Figure / result to script

Item Script
Fig 1 (state separation + ribosomal-only) bench/ribosomal_validation.py
Fig 2 (HVG discards ribosomal genes) bench/hvg_ribosomal_rank.py
Fig 3 (interferon shared genes) bench/c5_kang/c5_kang_analysis.py
Fig 4 (antisense overlap control + cross-cohort) bench/independent_validation/lncrna_antisense.py, antisense_overlap_control.py
Fig 5 (gene chord, held-out) bench/gene_chord_honest.py
Fig 6 (all-non-coding chord) bench/ncrna_chord.py, ncrna_chord_biotype.py
Fig 7 (exhaustion chord + score benchmark) bench/independent_validation/exhaustion_til_vs_blood.py, exhaustion_vs_score.py
Sec 2.2 confound controls (depth/cycle/effectorness) bench/review_controls.py
Sec 2.3 per-donor interferon control bench/c5_kang/c5_kang_donor_isg.py
Sec 2.4 antisense enrichment null bench/independent_validation/antisense_enrichment_null.py
Sec 3 backbone head-to-head (linear approx cnn) bench/backbone_headtohead.py
Sec 3 deterministic linear / passes bench/passes_and_determinism.py, pydeepmapper/linear_baseline.py
Cross-species mouse (de-novo ribosomal recovery) bench/mouse_dm_run.py
Cross-species confound control (scanpy DPT) bench/mouse_phase2_dpt.py

Each script writes its result to a JSON or CSV file under results/ (gitignored).

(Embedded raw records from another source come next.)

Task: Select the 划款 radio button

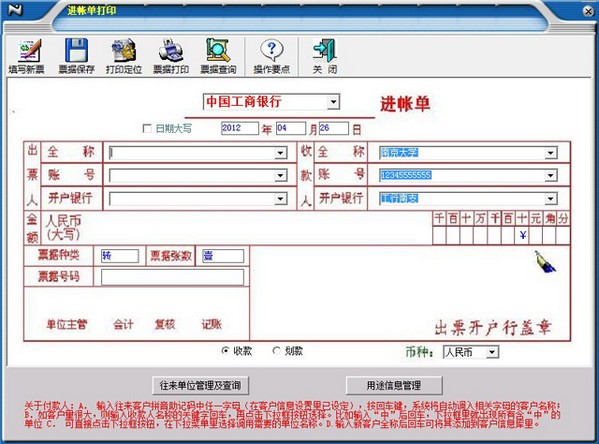Action: tap(276, 350)
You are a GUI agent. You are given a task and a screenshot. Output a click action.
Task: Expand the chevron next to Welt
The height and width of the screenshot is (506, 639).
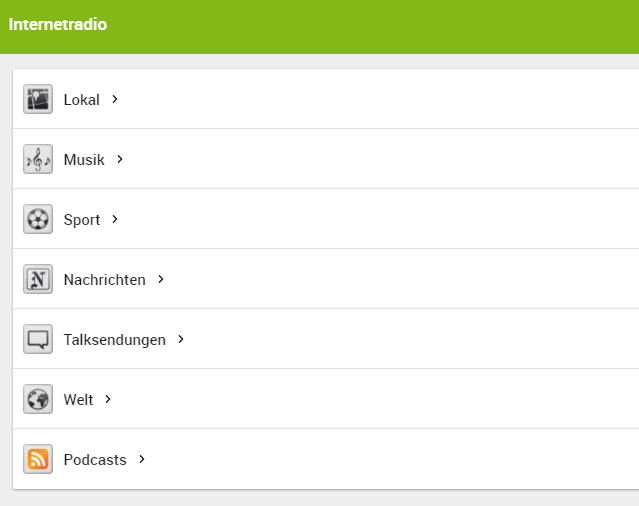point(108,399)
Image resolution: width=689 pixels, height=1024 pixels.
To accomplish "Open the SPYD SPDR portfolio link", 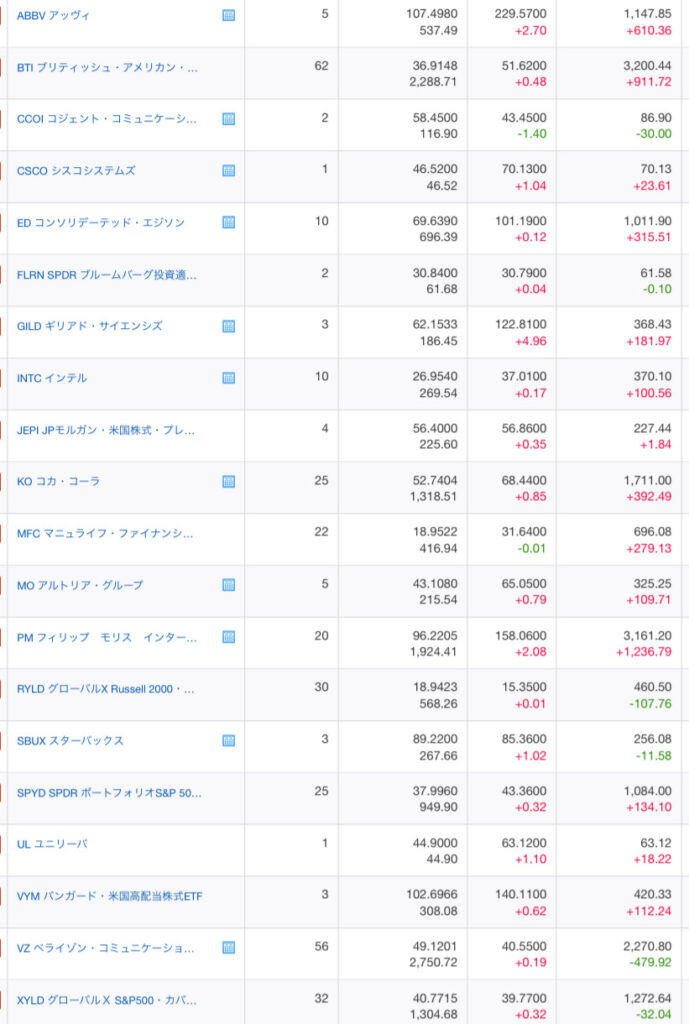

Re-running a script regenerates its output from the public data.

Environment

  • Python 3.9 or newer. Install with pip install -e ".[all]".
  • GPU-heavy steps (DeepMapper training and attribution) need torch with Apple MPS or CUDA. CPU works but is slow. The sklearn-only controls run on CPU in seconds.
  • Typical invocation: PYTORCH_ENABLE_MPS_FALLBACK=1 python bench/<script>.py.

Citation

See CITATION.cff. If a release DOI is minted (for example via the Zenodo to GitHub integration), cite that archive in the Code Availability statement.